PROBLEM DESCRIPTION:
Only one stretch of the records below is wanted: the lines from the one holding "Image resolution: width=800" through the one holding "Screen dimensions: 1024x576". Return it exactly, both ends included.

ENTRIES SHOWN:

★ ★ ★ ★

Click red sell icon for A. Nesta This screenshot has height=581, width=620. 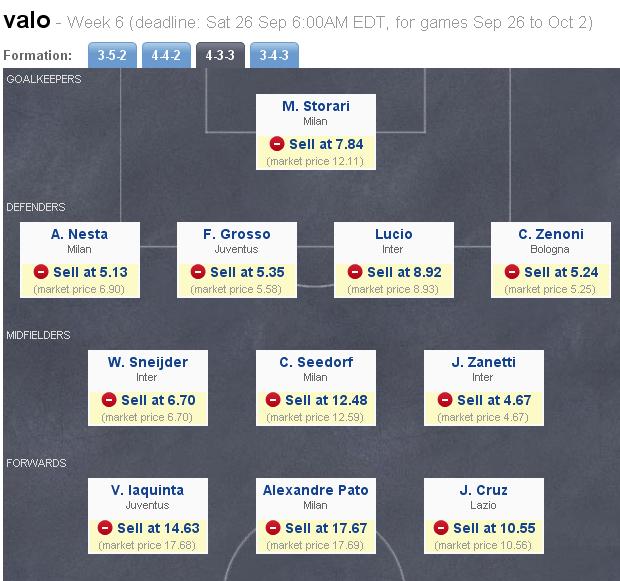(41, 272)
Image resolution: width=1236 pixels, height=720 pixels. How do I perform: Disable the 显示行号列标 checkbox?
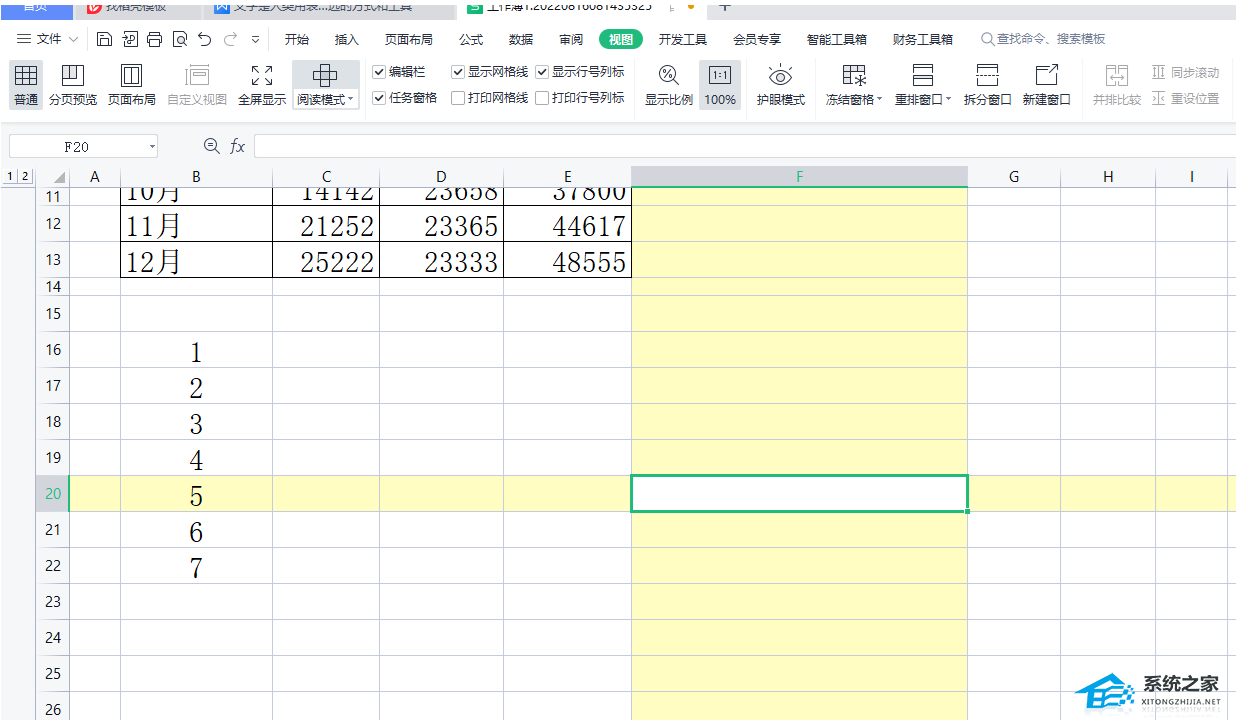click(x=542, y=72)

★ ★ ★ ★

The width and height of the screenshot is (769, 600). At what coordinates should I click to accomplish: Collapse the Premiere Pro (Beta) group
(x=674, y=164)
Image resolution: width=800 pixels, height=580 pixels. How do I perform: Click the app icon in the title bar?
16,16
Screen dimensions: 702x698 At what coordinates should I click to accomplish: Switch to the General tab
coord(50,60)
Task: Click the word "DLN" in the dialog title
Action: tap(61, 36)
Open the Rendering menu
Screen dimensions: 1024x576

★ ★ ★ ★

EXERCISE RESPONSE:
Image resolution: width=800 pixels, height=580 pixels. How do I perform: Click the app icon in the title bar?
16,16
Screen dimensions: 702x698 At what coordinates should I click to accomplish: Switch to the General tab
coord(50,60)
Task: Click the word "DLN" in the dialog title
Action: tap(61, 36)
Open the Rendering menu
Screen dimensions: 1024x576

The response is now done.